**GIVEN EXERCISE:** Extract every line of the entries below word for word. Leave the pictures out.

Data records
* * * * * * * * *
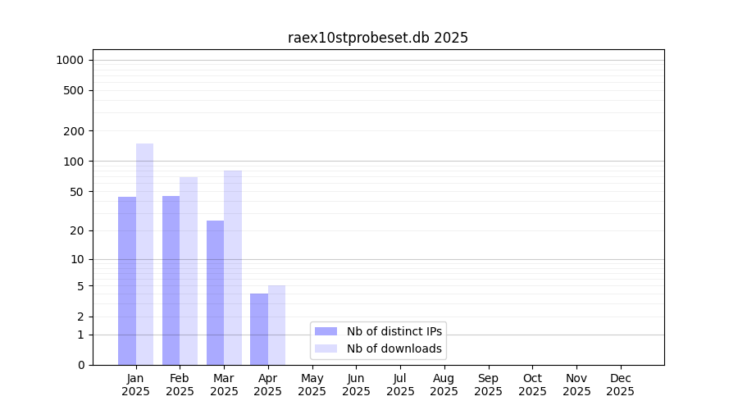Click the Aug 2025 x-axis label
The height and width of the screenshot is (410, 738).
(444, 385)
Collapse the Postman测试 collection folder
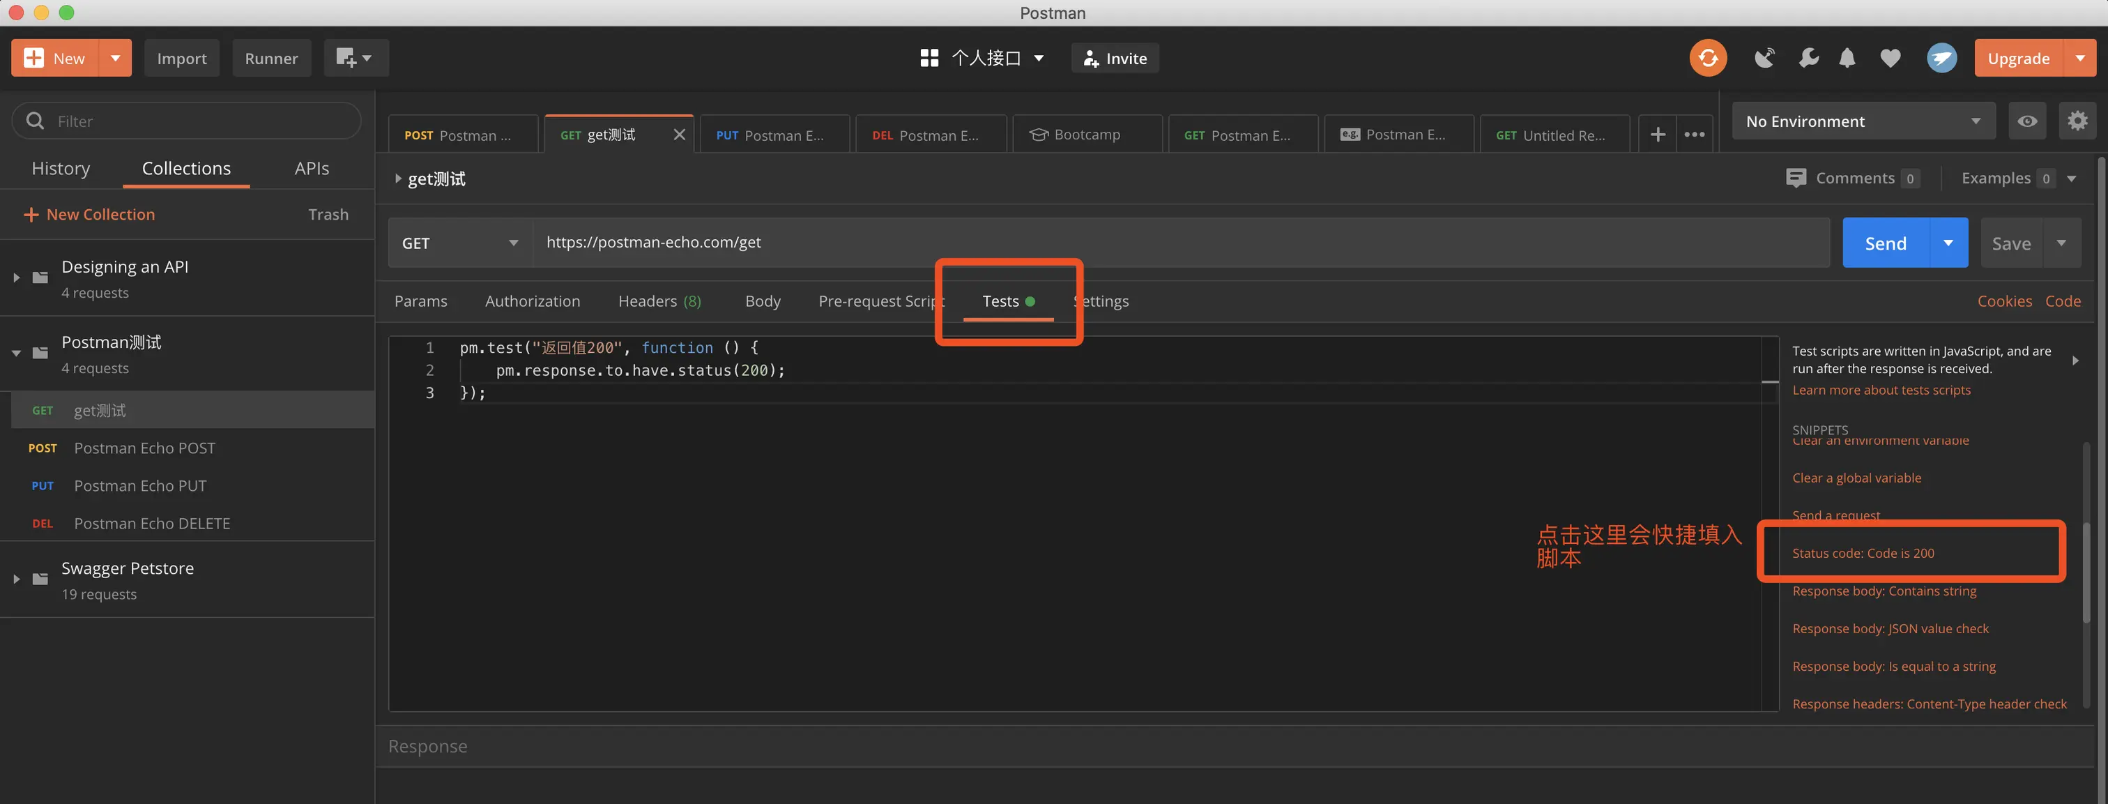 pos(16,354)
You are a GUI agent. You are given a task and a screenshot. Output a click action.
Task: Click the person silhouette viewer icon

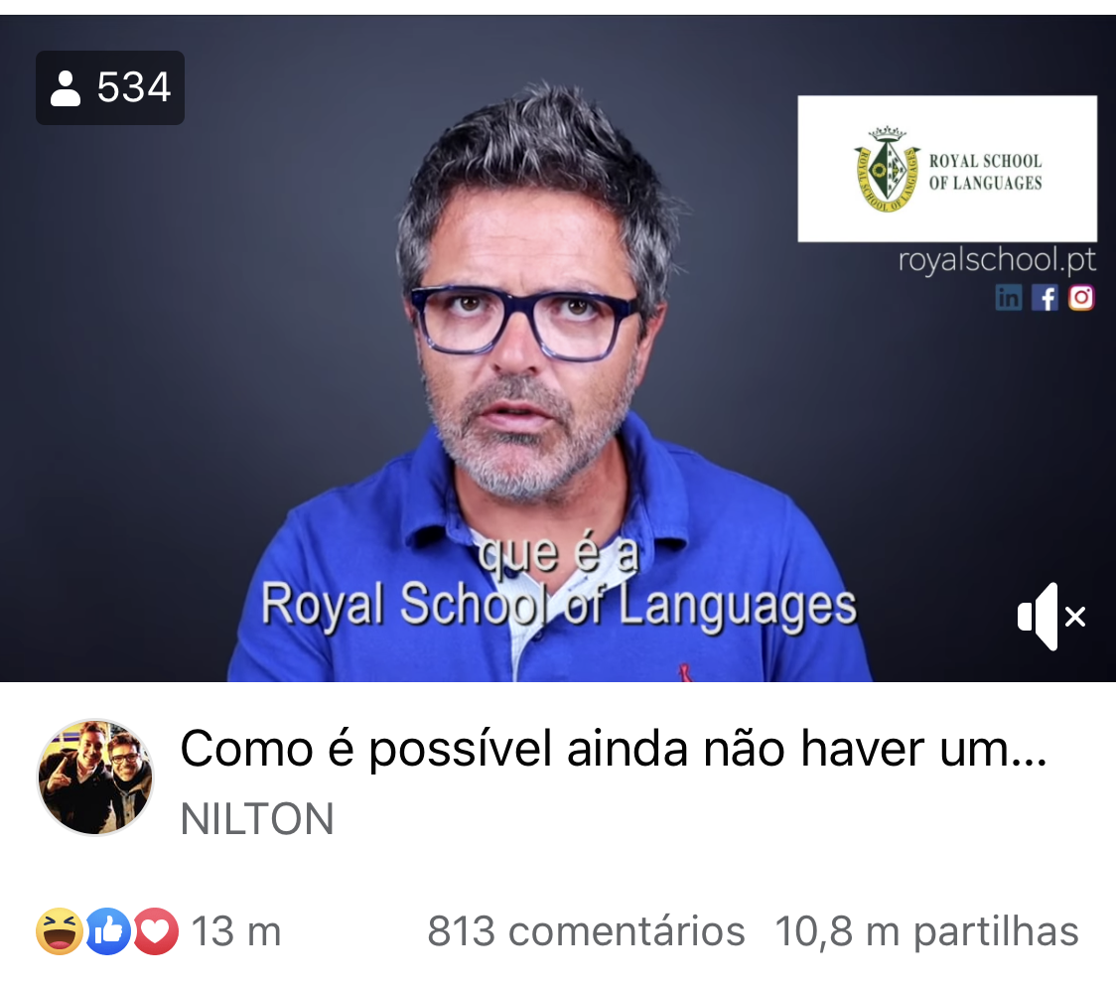(x=66, y=88)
* * * * * * * * *
**TASK RESULT:**
Click the Aug 2025 x-axis label
The height and width of the screenshot is (410, 738).
(444, 385)
Collapse the Postman测试 collection folder
 pos(16,354)
You are a GUI agent. You are given a task and a screenshot. Output a click action.
Task: Click the person silhouette viewer icon

(x=66, y=88)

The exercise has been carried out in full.